Akan ada tahapannya lo melupakan seseorang. Meski bertahun-tahun sekalipun.
🎀Better Person 25🎀
.
.
.
.
.Seorang perempuan berusia sekitar dua puluh tahun memegang tas ranselnya dengan kuat. Matanya mengedar pada area universitas terkenal di Solo. Udara semilir sesekali mengibas rambutnya yang dikuncir tengah menggunakan karet kecil.
"Chika!" teriak seorang lelaki yang tak jauh dari keberadaan Chika.
Chika yang merasa dipanggil dengan suara familier itu segera menoleh ke sumber suara dan benar, napasnya benar-benar tertahan. Ada yang bergejolak lagi di hatinya.
Laki-laki tersebut mulai berlari dengan senyuman yang mengembang. Di lubuk hati Chika, ia ingin menjauh dari tempat itu. Namun, ada alasan ia harus tetap di sini.
Tanpa aba-aba, lelaki dengan tinggi sekitar seratus delapan puluhan itu mulai memeluk Chika. Tumbuhan dengan daun menjari itu begitu menyejukkan. Rifki tak memperhatikan orang lain yang diam-diam mencuri pandang juga ke arahnya. Ia terlihat sangat keren.
"Gue rindu lo, Chik. Gue beneran tahu arti cinta. Tentang rasa gue sama lo."
Chika tak membalas pelukan itu. Dulu, itu adalah mimpi bisa dipeluk Rifki sedalam ini. Bahkan, jemarinya menggerayang di sekitar pinggangnya dan juga matanya membuat Chika tertegun. Ia juga rindu hal yang sama. Ia rindu menatap wajah Rifki setelah sekian lama.
"Gue kira bakalan satu SMA sama lo."
Chika meneteskan satu air matanya. Sungguh, ia hafal benar bau Rifki yang menjadi candu baginya dulu. Bahkan, pelukan itu seolah menjadi penyatu mereka berdua lagi. Sesungguhnya, Chika ingin menjauh dari hal-hal yang menyakitkan.
"Lo bilang semua ini salah, Rif.
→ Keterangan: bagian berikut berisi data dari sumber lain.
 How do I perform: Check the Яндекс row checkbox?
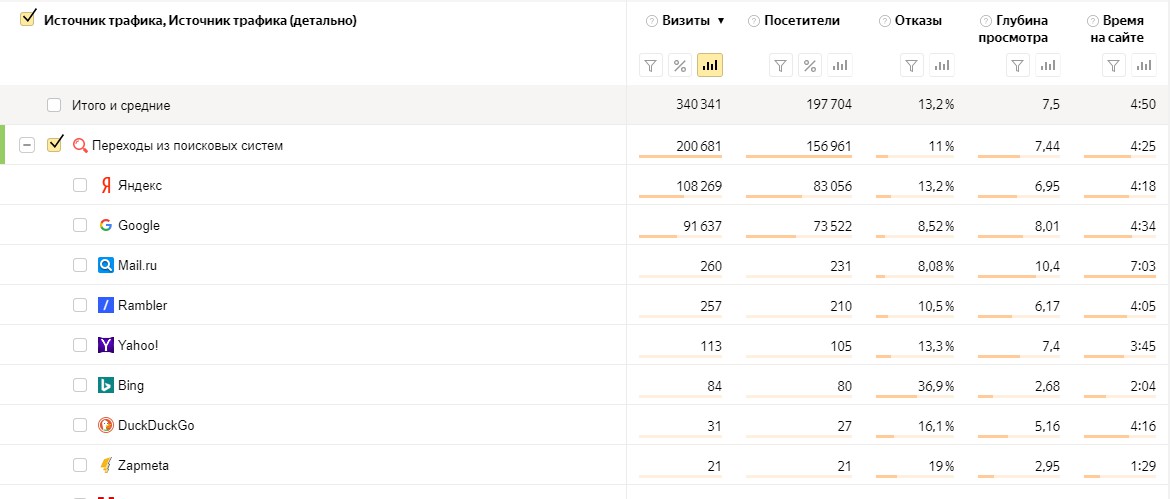(x=80, y=185)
Lo bilang kita sekadar teman. Gue gak suka pake bahasa 'rindu' segala. Apalagi, pelukan yang gak bakalan ada maknanya lagi," ujar Chika dengan setetes air mata lagi yang menyusul.
Ingin rasanya ia memegangi dadanya yang terasa berdenyut. Pikirannya benar-benar melayang pada setiap perjuangannya. "Gue pikir, gue beneran bisa setia sama yang namanya cinta."
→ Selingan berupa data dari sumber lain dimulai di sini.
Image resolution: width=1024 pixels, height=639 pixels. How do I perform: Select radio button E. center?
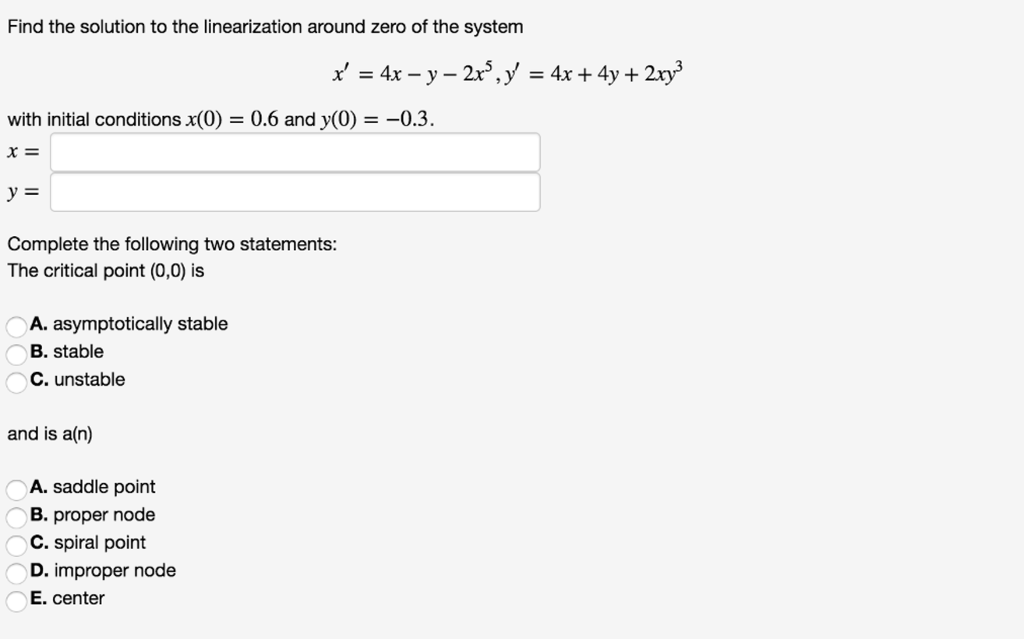click(15, 598)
Chika menelan ludahnya kuat-kuat. Matanya tak sanggup untuk tak menangis. Bahkan, tangannya terasa tak berdaya untuk mendorong tubuh Rifki untuk menjauh.
"Lo pernah bilang, bahwa gue gak pantes buat lo. Lo gak pernah tahu gimana caranya gue berusaha ngebenci lo karena terlalu sayang."
Pelukan itu perlahan-lahan meregang. Chika dapat merasakan bahwa tangan Rifki terasa kaku. Bahkan, napasnya seperti tersendat untuk membalas ketidakmungkinan yang dirasakannya.
"G-gue sakit setelah kejadian itu. Gue capek ngelaluin itu sendirian. Lantas, gue beneran punya keluarga di sisi gue," isak Chika dengan menatap langit yang cerah sat itu.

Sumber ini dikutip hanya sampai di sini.